Herewith, R.J. Ellory’s Words of Wisdom, taken from his speech at the 2014 Birmingham City University Summer Show:
“A writer’s life is often considered to be a life of ease. Apparently there was a survey last year of the British public, and following on from ‘professional footballer’ as the most favoured profession, writer came second. I think somewhere there must be a viewpoint that a writer rises late (he would have to following the quantity of alcohol consumed at last night’s lavish launch party, surrounded by adoring fellow celebrities, the red carpet rolled out, assistants and attendants on hand to cater to every whim), and while fielding telephone calls from Hollywood producers vying for movie rights, both Alan Yentob and Melvyn Bragg offering ever-increasing quantities of money to feature in a prime-time documentary, our writer would breakfast on lightly-poached quails’ eggs served atop scallops, a side order of refreshing sweetcorn puree, and then retire to the balcony to smoke a packet of Lucky Strikes, down three cups of Blue Mountain hand-ground coffee, and finally – no earlier than eleven o’ clock – he would move to the study. Here, reclining in a deep leather armchair, he would be struck with moments of effortlessly brilliant inspiration, leaning forward only to type a handful of words on his battered Underwood or Remington. An hour’s work, perhaps an hour and a half, God forbid, and he would retire to the club for an afternoon of witty repartee and fine cigars with the likes of Sebastian Faulks and Ian McEwan.
Sorry to have to let you down, but a writer’s life is not quite this way.
Of course, once you attain that lofty position of having been published at all, it then becomes a full-time job to stay there. Writing is a competitive business, to say the least. Apparently only two per cent of books published are bestsellers. Over eighty per cent of books published in the UK sell less than five hundred copies. The average working writer in the UK draws a salary from his writing of less than seven thousand pounds a year. This, my friends, is not the level of independent income that will provide scallops and quails’ eggs for breakfast.
I am one of those rare individuals who believes that a book is not an individual accomplishment. True, the idea and its initial execution may be considered the creation of one person, but in the grand scheme of things your average scribbler is relatively low on the food chain.
- Telling stories is as old as speech, and no less important.
- Telling stories is a tradition, a heritage, a legacy…it is the past making its way toward the future in an effort to show us those things we have failed to learn by our own experience.
- Telling stories is a hope that magic can be restored to an age that has almost forgotten.
I consider myself exceptionally fortunate to be a writer. As Russell Baker was so fond of saying, “The only thing I was fit for was to be a writer, and this notion rested solely on my suspicion that I would never be fit for real work, and that writing didn’t require any.” As I now know, this is blatantly untrue.
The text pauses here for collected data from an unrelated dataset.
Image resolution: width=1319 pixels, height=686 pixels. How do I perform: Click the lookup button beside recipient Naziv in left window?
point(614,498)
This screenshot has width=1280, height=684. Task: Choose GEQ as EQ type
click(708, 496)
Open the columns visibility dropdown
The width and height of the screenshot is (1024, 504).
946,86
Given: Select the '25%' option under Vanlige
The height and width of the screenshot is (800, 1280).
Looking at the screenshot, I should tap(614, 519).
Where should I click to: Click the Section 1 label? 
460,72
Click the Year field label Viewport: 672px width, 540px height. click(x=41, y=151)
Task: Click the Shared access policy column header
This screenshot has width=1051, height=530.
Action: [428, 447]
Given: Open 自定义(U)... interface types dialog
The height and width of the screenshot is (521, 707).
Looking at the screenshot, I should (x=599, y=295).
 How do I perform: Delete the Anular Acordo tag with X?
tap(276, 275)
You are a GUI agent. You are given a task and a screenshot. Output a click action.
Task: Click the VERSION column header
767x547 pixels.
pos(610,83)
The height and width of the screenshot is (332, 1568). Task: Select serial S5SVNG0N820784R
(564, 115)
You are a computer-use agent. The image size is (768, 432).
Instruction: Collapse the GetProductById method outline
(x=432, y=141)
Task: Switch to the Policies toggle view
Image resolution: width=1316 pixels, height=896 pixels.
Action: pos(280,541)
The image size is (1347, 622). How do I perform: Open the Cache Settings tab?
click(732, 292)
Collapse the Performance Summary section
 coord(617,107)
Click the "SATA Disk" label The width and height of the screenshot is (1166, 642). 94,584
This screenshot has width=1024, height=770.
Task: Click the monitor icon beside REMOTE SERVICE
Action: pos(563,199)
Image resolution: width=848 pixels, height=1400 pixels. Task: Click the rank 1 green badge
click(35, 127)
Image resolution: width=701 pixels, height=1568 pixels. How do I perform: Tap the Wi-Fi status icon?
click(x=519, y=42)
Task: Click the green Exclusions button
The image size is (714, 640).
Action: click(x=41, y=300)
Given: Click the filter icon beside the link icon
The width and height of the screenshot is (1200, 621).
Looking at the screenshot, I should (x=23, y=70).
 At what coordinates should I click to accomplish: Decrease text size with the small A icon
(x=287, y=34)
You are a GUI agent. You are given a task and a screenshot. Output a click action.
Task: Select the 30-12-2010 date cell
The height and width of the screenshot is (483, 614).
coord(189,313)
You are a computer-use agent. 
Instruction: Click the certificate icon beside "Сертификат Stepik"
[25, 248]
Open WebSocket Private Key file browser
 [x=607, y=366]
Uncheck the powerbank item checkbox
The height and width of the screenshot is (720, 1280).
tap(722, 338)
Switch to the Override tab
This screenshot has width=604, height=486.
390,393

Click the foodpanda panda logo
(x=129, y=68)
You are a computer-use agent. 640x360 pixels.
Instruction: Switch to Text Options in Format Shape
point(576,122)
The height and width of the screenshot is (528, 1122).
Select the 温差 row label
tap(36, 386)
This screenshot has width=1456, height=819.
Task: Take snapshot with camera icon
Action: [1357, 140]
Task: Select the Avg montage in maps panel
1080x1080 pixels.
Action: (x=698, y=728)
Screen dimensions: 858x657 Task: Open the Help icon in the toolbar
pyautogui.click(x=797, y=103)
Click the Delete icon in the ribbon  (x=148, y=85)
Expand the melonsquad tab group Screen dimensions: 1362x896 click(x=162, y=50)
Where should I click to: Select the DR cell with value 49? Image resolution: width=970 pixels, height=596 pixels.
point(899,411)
Though writing might not be considered in the same league as digging ditches or painting bridges, it is nevertheless a job of work. It is not something that is necessarily gifted to you at conception. Hemingway said, “It’s none of their business that you have to learn to write. Let them think you were born that way,” but that was merely his sense of humour.
Paul Auster said that becoming a writer was not a ‘career decision’ like becoming a doctor or a policeman. You don’t choose it so much as get chosen, and once you accepted the fact that you were not fit for anything else, you had to be prepared to walk a long, hard road for the rest of your days, and I concur with his attitude.
A bad book is as much a labour of love as a good one, Huxley said. Steinbeck added that “The profession of book-writing makes horse-racing seem like a solid, stable business”. Dorothy Parker said that the writer’s way was tough and lonely, and who would choose it while there are vacancies in more gracious professions, such as, say ferryboat cleaning? And one author, when told that she could be the next Dorothy Parker, replied ‘What? Keep slashing my wrists and drinking shoe polish?’
Coleridge was a drug addict. Poe was an alcoholic. Marlowe was killed by a man whom he was treacherously trying to stab. Chatterton killed himself. Byron was accused of incest. Such testaments to the craft pose the question – Do you really want to be a writer – and if so, why? From the simple truth that Agatha Christie has given more pleasure in bed than any other woman, to the fact that novelists have predetermined entire shifts in social awareness, we cannot escape from the simple truth that literature plays an inescapably vital part in everything that we do, and everything we are.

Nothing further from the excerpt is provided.